Passage shown>
• • • • •
Bennett: Well there's the Global Political
Agreement arrangement that stands and of course that government
is in existence and must remain there as is towards election and
the focus is now on elections. You will see that Mugabe has now
come out and announced the fact of elections, MDC is ready to meet
those dates of elections and basically all that needs to be ensured
now is that there's an absence of state interference in those
elections and an absence of violence and there's a history
that's taken us to this Global Political Agreement that SADC
have underwritten and that SADC are basically responsible for.
And that is a violence-free election where the people
of Zimbabwe are able to choose a government of their choice. And
therein lies the challenge Lance as to whether SADC, the African
Union and the world at large are going to sit by and watch another
violent election take place, another unleashing of state apparatus
upon innocent people of Zimbabwe who wish to enter into an election
and vote in a government of their own choice.
Guma: Do you not think maybe the MDC has relied
too much on SADC and to some extent the African Union when over
the years it's been proven these regional blocs will always
support Mugabe no matter what?
• • • • •
Listing>

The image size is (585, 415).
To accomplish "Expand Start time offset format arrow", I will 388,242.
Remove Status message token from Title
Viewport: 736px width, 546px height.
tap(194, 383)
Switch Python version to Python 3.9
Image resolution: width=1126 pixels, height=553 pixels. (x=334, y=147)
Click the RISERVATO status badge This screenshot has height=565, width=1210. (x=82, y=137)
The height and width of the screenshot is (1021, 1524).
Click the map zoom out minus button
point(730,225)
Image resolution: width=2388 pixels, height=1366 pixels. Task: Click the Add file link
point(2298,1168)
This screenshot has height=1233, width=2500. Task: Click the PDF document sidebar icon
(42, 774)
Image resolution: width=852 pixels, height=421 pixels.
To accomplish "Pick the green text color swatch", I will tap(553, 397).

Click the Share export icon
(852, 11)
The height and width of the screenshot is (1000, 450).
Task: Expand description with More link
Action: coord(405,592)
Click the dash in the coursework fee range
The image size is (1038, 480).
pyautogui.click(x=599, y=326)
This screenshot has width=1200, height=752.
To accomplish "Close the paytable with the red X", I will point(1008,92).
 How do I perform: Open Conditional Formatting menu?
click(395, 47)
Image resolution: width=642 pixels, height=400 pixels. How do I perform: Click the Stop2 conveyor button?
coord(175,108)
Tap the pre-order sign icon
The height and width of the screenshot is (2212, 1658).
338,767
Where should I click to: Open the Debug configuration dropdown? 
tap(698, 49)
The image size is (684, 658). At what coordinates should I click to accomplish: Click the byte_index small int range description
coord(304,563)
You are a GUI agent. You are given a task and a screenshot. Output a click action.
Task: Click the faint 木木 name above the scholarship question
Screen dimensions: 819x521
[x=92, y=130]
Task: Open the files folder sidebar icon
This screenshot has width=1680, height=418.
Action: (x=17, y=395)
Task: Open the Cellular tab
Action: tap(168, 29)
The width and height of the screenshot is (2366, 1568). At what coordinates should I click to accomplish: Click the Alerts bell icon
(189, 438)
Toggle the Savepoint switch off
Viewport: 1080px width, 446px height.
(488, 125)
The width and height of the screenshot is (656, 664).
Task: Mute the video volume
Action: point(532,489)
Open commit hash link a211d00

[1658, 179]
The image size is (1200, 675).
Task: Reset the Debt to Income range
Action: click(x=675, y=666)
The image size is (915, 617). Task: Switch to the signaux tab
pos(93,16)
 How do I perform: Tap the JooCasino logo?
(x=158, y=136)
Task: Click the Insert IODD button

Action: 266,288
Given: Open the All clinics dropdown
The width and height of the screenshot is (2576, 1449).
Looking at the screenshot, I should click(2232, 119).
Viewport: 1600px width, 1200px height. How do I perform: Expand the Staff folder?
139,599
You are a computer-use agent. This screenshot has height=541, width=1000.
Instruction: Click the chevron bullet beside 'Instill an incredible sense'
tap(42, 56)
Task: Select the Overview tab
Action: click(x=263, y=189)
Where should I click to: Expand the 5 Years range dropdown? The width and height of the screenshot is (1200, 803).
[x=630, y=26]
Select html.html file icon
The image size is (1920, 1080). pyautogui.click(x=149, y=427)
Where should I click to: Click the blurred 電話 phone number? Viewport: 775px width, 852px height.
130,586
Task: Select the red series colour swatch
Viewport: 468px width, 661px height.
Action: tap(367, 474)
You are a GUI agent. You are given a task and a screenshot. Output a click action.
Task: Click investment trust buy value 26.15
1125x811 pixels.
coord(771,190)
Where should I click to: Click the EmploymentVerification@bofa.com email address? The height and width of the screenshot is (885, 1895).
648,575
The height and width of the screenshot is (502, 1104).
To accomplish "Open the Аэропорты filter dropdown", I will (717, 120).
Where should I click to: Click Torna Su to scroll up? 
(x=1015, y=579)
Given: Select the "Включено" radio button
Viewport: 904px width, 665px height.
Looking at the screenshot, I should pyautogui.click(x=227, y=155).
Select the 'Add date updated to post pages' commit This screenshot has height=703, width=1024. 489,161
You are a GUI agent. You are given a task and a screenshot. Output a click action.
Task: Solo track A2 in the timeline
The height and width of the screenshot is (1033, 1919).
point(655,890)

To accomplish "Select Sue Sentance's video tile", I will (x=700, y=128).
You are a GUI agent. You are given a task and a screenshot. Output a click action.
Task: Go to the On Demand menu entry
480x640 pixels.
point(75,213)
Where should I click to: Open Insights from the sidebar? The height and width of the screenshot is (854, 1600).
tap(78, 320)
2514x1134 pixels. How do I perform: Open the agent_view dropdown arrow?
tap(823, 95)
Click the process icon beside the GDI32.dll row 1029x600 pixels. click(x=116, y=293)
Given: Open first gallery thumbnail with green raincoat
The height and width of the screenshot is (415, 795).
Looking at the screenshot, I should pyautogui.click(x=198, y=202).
• • • • •
What to produce> List every organization that the interview excerpt above names.

Output of the exercise> MDC, SADC, the African Union